学生のレポートから◆高校生の心に響いた「ピースあいち」の展示 鹿島 顕二
私は、今年から「ピースあいち」の近くのC高で「現代社会」(1年)の授業を担当することになった。歩いてC高から「ピース」まで7~8分の地の利(?)を生かして、6月下旬から夏休み終了まで「ピース」を見学して閲覧券の裏に一言感想を書くという課題を出した。
結果、約9割(180名)の生徒が提出してくれた。それも、ほとんどの生徒が閲覧券の裏に小さな字でびっしりと書いてくれた。レポート用紙に書いて提出してくれた生徒も1割ほどいた。このことは、「ピース」の展示が、いかに生徒たちの心に響いたかを示している。
内容は多岐にわたる。7月に展示された「現代の空襲展」を見た者の多くが、広島・長崎のことは(小中学校の学び学習で)よく知っているが、名古屋が空襲にあったことを初めて知ったという感想を書き、こちらが(私63歳)驚いた。「そうか知らないのか!」貴重な感想であった。
また、ベトナム戦争のダイオキシンの被害による大量の奇形児を写真集で見た、その悲惨さを多くの生徒が書き留めた。8月に展示された「アンネとホロコースト展」を見た生徒は、同じ世代のアンネの人生に対する思いを語るものが多く、東山動物園の「ぞう列車」の展示で戦争中の動物の実情を始めて知ったとする感想も多くあった。
2階の常設展については、焼夷弾や防毒マスク等の実物が展示されていることや、中央に展示してある大きな写真パネル(死んだ弟を負ぶった少年や中国での大量の死者の写真)が生徒たちに強い印象を与えたことが感想を通して読み取れた。また、生徒の中には日本の被害と加害にまで及ぶ感想を書くものもいた。さらに「ピース」の紹介ビデオで知った加藤たづさんの巨額の寄付行為に対する賛辞と人の生き方に触れたものもいた。
「ピース」の最大の目的の1つである若者に対するメッセージは、(私の)想像を超える役割を果たしていると改めて思わされた。
最後に、「ピースあいち」の評価を書いてくれた生徒がいたので、全文を紹介しておきます。
「僕が評価したい点は3点ある。1点目は、すべての事実を伝え、決して日本寄り、日本が正しいという展示がされていなかった点だ。たとえば、写真では戦争の悲惨さ、死体を負ぶった男などを通じて戦争はダメなものだと思ったけど、『相手に一方的にやられました』って言う日本人兵の死体の写真だけでなく、日本人が殺した多くの外国人の死体の写真もあることで、日本の過去の過ちを再確認できたし、そういう経験をした日本人としてこれから何が平和のためにできるか、と考えることができた。

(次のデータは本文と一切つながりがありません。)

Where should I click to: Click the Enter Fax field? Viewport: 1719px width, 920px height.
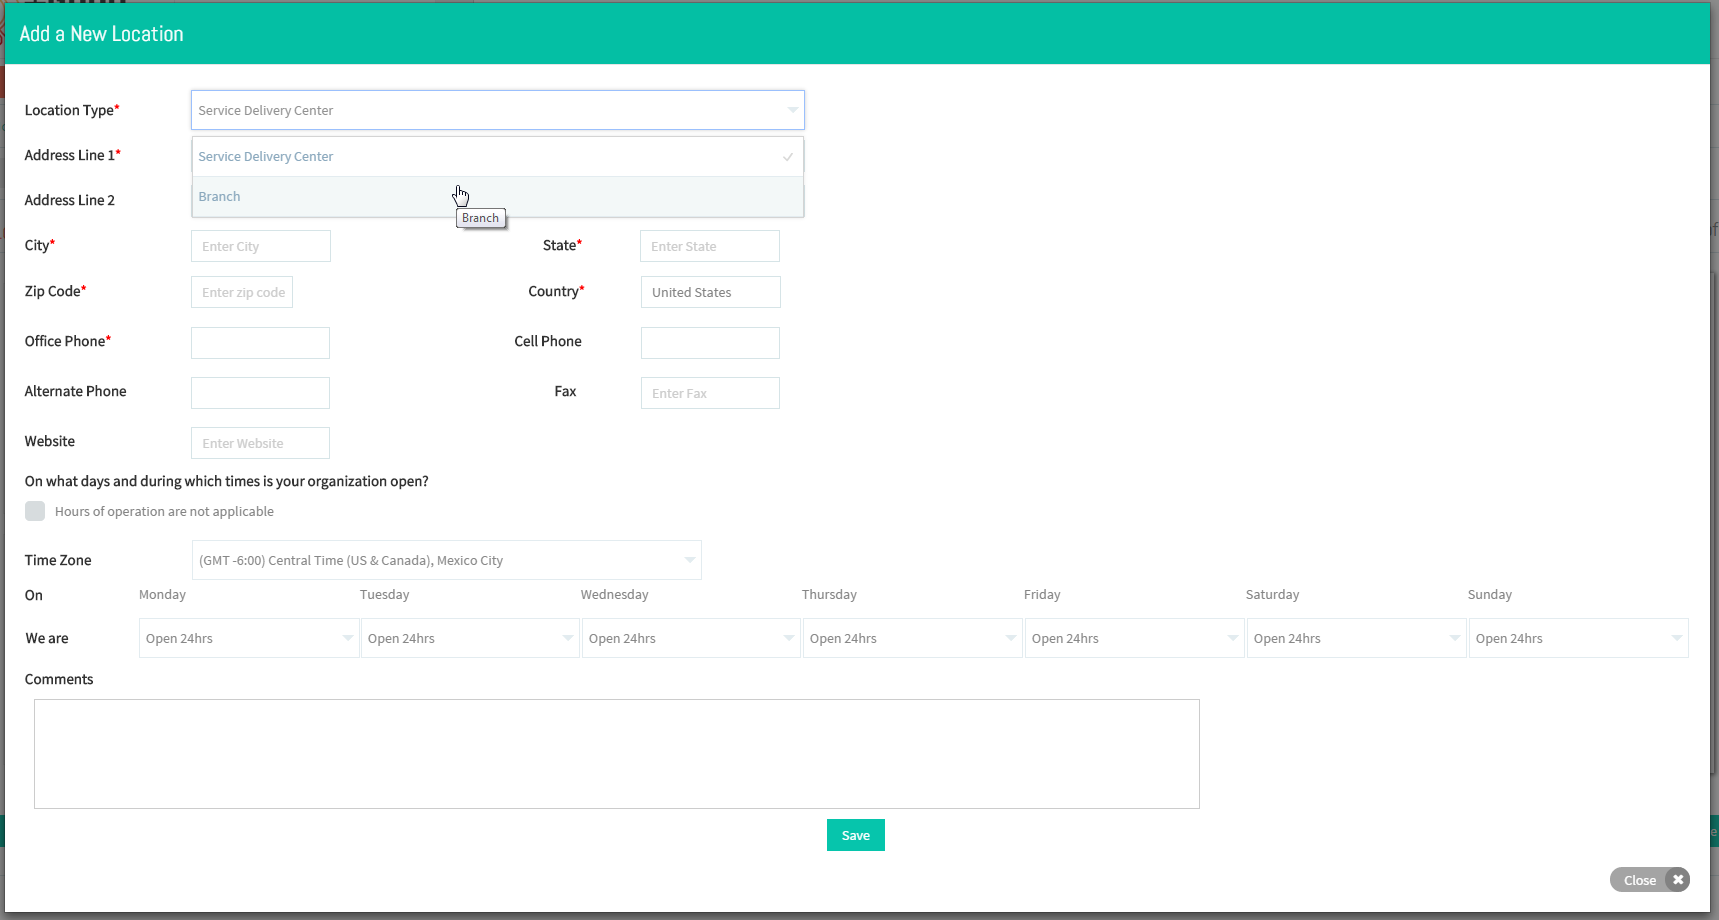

2点目は、写真の使用だ。やはり、戦争の写真なので結構ムゴイのもあるけれど、あえてそういうのを見せて、戦争のダメな点をわかりやすく伝えていると思った。
3点目は、常にフロアーに説明役の人がいることだ。疑問に思った点などを詳しく聞けた。あと、展示について1つずつわかりやすく説明してくれたので、内容が今でも頭の中に残っている。実物の武器を触れたのもよかった。」